As a service designer with a practice grounded in user-centered design (UCD), I am glad UCD continues to pervade the development sector. It is a powerful method that can help build more impactful solutions; that’s why Reboot is proud to endorse the Principles of Digital Development and uses design-driven methodologies in our work. But, more often than I would like, what surfaces in discussions like these is the development sector’s over-reliance on the products used to operationalize UCD—the guiding principles, tools, and templates—and an underappreciation for the process.
This affinity for productization makes sense. It democratizes user-centered design and makes it accessible to any organization. But extracting tools from the process may yield the UCD method meaningless—and it makes us wary of potential backlash.
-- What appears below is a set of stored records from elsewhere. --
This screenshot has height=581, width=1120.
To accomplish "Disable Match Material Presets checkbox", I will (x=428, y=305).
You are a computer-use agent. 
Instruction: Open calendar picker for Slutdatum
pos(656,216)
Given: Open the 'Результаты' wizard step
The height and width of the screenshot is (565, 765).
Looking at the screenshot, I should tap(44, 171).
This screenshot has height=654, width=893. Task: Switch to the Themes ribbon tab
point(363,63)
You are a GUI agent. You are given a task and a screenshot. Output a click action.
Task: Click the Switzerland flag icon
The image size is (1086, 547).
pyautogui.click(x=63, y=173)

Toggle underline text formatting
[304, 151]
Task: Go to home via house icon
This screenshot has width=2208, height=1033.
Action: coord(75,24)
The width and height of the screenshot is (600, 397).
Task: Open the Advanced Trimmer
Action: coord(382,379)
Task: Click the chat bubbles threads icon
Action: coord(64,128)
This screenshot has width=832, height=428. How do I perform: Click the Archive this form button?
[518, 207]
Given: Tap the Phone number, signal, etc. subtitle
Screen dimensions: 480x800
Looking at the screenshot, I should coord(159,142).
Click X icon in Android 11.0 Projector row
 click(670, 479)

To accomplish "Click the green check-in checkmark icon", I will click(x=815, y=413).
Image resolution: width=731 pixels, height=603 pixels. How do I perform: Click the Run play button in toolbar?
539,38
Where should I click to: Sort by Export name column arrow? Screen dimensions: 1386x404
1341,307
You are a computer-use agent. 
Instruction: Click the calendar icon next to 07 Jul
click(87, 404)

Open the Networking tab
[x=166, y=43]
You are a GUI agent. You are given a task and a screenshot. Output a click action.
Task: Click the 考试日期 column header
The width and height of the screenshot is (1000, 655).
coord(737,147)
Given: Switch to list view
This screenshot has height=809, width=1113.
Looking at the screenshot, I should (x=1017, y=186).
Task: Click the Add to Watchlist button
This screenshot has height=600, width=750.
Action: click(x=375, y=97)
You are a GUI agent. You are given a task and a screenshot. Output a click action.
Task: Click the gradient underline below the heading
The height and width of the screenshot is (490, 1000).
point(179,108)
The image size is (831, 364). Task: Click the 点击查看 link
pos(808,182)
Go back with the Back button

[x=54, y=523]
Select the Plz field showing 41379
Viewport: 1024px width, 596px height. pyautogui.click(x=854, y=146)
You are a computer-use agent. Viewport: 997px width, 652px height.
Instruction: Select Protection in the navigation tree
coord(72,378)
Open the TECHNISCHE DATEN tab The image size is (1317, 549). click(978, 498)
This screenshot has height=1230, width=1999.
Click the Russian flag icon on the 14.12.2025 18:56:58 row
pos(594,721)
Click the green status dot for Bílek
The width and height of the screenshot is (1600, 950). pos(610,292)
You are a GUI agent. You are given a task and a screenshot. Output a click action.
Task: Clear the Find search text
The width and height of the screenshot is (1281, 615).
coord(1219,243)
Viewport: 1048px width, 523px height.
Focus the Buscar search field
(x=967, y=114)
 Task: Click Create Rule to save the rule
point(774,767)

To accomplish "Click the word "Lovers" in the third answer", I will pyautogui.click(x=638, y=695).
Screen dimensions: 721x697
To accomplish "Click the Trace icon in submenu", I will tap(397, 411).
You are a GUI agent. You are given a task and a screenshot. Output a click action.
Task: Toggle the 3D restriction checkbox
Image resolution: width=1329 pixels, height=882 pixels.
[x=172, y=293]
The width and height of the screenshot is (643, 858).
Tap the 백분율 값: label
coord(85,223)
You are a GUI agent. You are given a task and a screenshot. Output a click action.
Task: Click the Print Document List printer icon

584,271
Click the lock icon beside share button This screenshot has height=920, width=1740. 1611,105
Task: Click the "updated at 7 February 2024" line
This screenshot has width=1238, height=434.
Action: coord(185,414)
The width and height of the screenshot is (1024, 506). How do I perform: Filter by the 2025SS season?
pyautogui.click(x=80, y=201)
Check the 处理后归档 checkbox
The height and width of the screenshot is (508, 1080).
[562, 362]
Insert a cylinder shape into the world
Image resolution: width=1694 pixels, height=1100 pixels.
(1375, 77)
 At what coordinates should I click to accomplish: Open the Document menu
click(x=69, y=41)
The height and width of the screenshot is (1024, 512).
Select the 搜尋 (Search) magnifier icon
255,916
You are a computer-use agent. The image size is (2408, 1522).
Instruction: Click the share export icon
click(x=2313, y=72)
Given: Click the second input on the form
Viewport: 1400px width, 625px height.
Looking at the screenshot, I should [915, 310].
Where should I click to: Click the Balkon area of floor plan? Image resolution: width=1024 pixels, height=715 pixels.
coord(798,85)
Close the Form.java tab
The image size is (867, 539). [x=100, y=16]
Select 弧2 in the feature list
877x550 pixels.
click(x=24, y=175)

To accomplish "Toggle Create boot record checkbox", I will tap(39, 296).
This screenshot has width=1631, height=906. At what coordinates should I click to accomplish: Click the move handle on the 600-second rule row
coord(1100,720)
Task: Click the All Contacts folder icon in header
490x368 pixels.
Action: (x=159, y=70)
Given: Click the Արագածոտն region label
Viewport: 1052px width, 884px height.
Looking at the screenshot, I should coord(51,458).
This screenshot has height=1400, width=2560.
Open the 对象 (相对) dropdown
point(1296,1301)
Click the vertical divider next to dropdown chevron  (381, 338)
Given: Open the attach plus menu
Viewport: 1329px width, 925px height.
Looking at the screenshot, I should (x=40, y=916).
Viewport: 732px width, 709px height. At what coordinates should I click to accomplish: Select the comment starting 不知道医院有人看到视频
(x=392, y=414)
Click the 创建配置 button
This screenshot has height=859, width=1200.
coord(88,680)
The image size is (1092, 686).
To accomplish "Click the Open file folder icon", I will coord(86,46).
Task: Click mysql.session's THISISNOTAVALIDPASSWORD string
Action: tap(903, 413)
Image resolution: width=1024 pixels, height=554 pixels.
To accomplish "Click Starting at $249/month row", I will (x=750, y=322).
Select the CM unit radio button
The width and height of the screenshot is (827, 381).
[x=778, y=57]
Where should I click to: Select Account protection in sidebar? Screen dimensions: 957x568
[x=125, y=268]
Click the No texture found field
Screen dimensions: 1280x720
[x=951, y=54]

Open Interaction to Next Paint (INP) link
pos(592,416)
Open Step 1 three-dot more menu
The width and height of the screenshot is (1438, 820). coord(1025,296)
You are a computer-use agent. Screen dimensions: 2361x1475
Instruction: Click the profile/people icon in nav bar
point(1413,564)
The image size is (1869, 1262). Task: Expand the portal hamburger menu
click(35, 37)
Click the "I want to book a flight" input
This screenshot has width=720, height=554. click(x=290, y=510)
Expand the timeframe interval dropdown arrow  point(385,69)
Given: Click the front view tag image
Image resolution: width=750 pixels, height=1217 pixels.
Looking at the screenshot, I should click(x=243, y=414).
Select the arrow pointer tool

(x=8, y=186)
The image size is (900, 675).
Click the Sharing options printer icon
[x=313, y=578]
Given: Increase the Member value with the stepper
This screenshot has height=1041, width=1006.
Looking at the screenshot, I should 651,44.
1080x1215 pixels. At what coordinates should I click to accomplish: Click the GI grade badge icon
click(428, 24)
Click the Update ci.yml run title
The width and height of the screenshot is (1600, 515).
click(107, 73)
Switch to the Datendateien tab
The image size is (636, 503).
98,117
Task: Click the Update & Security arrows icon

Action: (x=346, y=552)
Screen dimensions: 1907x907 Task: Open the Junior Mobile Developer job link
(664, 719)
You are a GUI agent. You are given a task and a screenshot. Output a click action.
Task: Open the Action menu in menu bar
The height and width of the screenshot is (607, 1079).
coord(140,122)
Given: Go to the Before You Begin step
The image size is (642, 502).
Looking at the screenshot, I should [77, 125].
Our organization often works shoulder-to-shoulder with implementing agencies, service providers, and policymakers to design new approaches to development, and demystifying the design process is vitally important to us. As outside collaborators, we work hard to ensure our partners don’t just get excited about the products of user-centered design, but also understand how to use them in practice.
This past October I traveled to Elgeyo Marakwet, a small county in Kenya, about an hour-long plane ride northwest of Nairobi. Elgeyo Marakwet is one of five pioneers in the Open Government Partnership’s Subnational Pilot Program that Reboot has supported to bring citizen voices into the creation of a transparent, participatory, and accountable government reform agenda.
As we began our collaboration with the county government, we took time to understand current open government priorities and looked for ways to build on to existing initiatives. Through exploratory interviews with government staff, Reboot quickly discovered an opportunity for the communications department to increase citizen participation by formalizing an existing, but informal, channel of communication between citizens and the county executive.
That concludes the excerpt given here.